Saturday, 18 June 2011

How to Write Science Fiction by Paul Di Philippo

I have a small collection of "How to Write…" books and analyses of how novels work (two of the latter having been reviewed on this blog HERE ), of which my favourite is Bob Shaw's How to Write Science Fiction. This is a practical guide full of examples from Shaw's own work, and the value I place on it is enhanced by the fact that I have always enjoyed his writing (you'll find a couple of his novels reviewed here, too).

This essay by Paul Di Philippo (henceforth PDP) may share a title with Shaw's book, but the purpose and theme are very different. First, he considers the issue of the number of new ideas to include in one story. Some authors hold the view that these should be limited to just one novelty, everything else following logically from that. One reason given for this is to allow the writer to focus on all of the implications of this idea rather than produce a confusing mess which might overtax the reader's suspension of disbelief. (Another, less laudable reason is practical parsimony: to parcel out a finite stock of ideas over as many books as possible.) Other authors pack in as high a density of ideas as they can.

PDP gives many examples of the two approaches, but the two which struck me were Clarke's Rendezvous with Rama , in which the one novelty is a giant alien spaceship heading into the Solar System, and Niven's Ringworld : which includes several different alien species (one in the process of moving their entire system away from a galactic core explosion), immortality, indestructible space-ships, a vast artificial world in the shape of a ring around the sun, and lots more besides. I find this intriguing because both feature on my list of twenty favourite SFF novels, so clearly I believe that both can work very well - it's all in the execution!

It soon becomes clear that PDP is a firm supporter of the high density approach - and then some. He provides a history of high density SF, including Harness's Flight into Yesterday and the works of Rudy Rucker. It isn't just packing in lots of ideas that PDP favours but complexity in general: in the plot structure, the viewpoints, and in a wide range of characters. He also admires new styles of writing, and references Bester's The Stars My Destination (another favourite of mine) as well as the more recent cyberpunk, and he stresses the value of borrowing from other media - including poetry, pop music and paintings.

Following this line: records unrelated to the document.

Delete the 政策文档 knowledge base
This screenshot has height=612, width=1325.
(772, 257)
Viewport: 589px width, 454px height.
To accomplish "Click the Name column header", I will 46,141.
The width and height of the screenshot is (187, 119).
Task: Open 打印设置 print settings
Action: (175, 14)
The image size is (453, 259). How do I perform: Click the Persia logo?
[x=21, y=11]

A detailed analysis of Pynchon's Gravity's Rainbow, a complex, varied and high density novel which clearly had a dominant influence on PDP's writing career, is included as an annexe.

PDP then goes on to illustrate how to write such stories by analysing his own novel Ciphers (if prospective writers gain nothing else from this essay, they can at least be encouraged by the author's graphic description of Ciphers' painful, decade-long, rejection-filled gestation). He set out to construct a story of high complexity, with many bizarre characters, ideas, situations and subjects, the last including Information Theory, Gnosticism, Buddhism and serpent worship.

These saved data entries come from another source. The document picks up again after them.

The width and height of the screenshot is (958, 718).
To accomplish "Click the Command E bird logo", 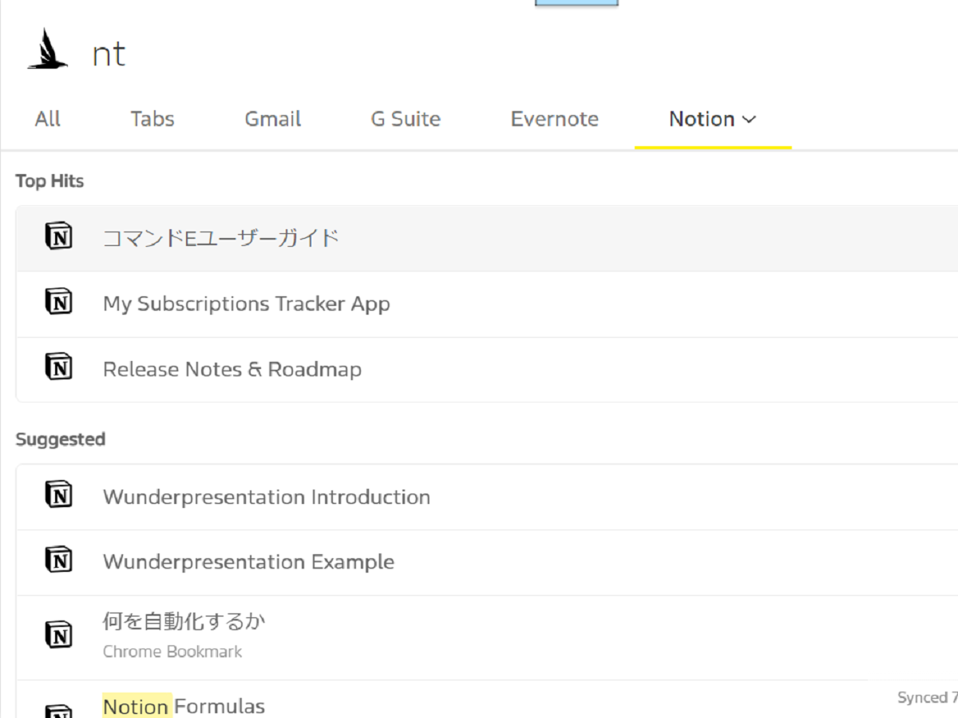I will click(x=48, y=49).
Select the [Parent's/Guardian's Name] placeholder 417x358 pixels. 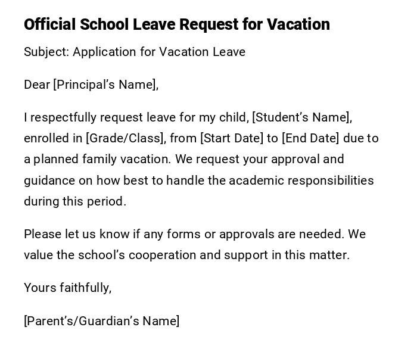click(101, 321)
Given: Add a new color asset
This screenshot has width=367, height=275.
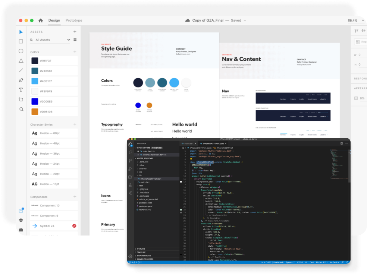Looking at the screenshot, I should click(x=75, y=52).
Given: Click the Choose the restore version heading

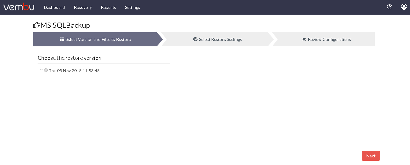Looking at the screenshot, I should pyautogui.click(x=69, y=58).
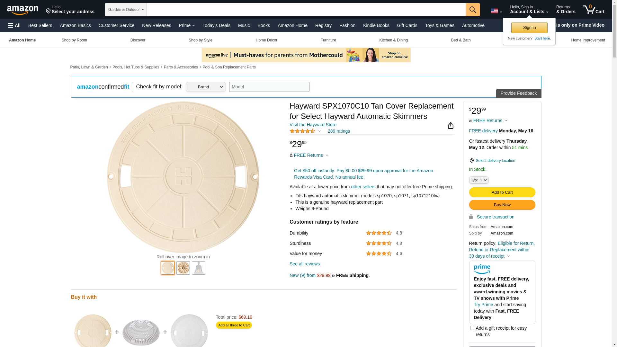Check the gift receipt checkbox

point(472,328)
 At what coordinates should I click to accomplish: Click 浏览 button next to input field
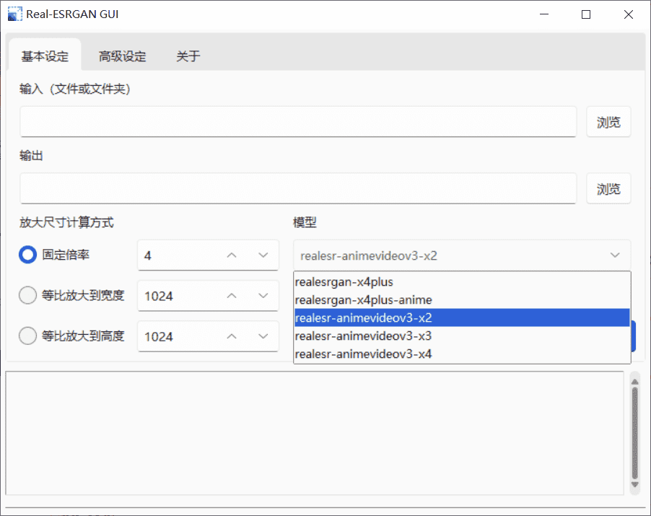608,122
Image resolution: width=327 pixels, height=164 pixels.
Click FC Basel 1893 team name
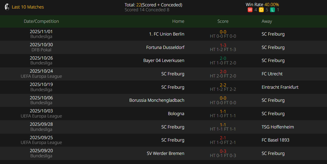click(275, 140)
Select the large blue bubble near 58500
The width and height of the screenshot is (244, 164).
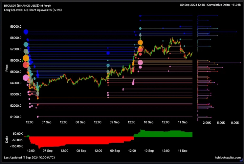coord(26,32)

I was intrigued and informed by all this, but only convinced up to a point. I enjoy SF with a high density of ideas, as long as they are germane to the basic plot and not simply thrown in for the sake of it. Indeed, one of the reviewers of my own novel Scales complained that I had packed in too many, and that they could have been spread over a trilogy. However, adding complexity at every level is a different matter. There is undoubtedly a place for such fiction and our literary culture would be the poorer without it, but it is an approach to writing which I only enjoy in small doses and can rapidly lose patience with.

Perhaps the main issue I have with this essay is the title. Science Fiction is a very diverse field, I suspect more so than any other genre, ranging from near-future techno-thrillers to wild fantasies. Di Philippo's essay focuses on promoting and explaining one particular type of SF, very much on the outer fringes of the genre. It might be more accurately titled "How to Push the Boundaries of Science Fiction Until They (Almost) Burst".

The essay is published by the Italian digital publishing house, 40k .

3 comments:

Bill Garthright said...

Tony, the only way these "how to" books would work for me is if there's a button on the cover I could push to have the book write a story for me!

Writing fiction is hard work, and I'm full of admiration for you authors who can accomplish it - and do it well, too.

Anthony G Williams said...

Writing can be hard work, Bill, but it can also be a lot of fun.

I write non-fiction in my specialist field (military weapons and ammunition) more or less to order, but I can only write fiction when I really want to - when ideas keep bugging me and I have to write them down to get rid of them!

Alexander Field said...

Thanks for pointing us toward this essay, sounds fascinating. And I have to say that I have seen both approaches work with equal success, but as you say, it takes a writer of special talent to do either. Great review!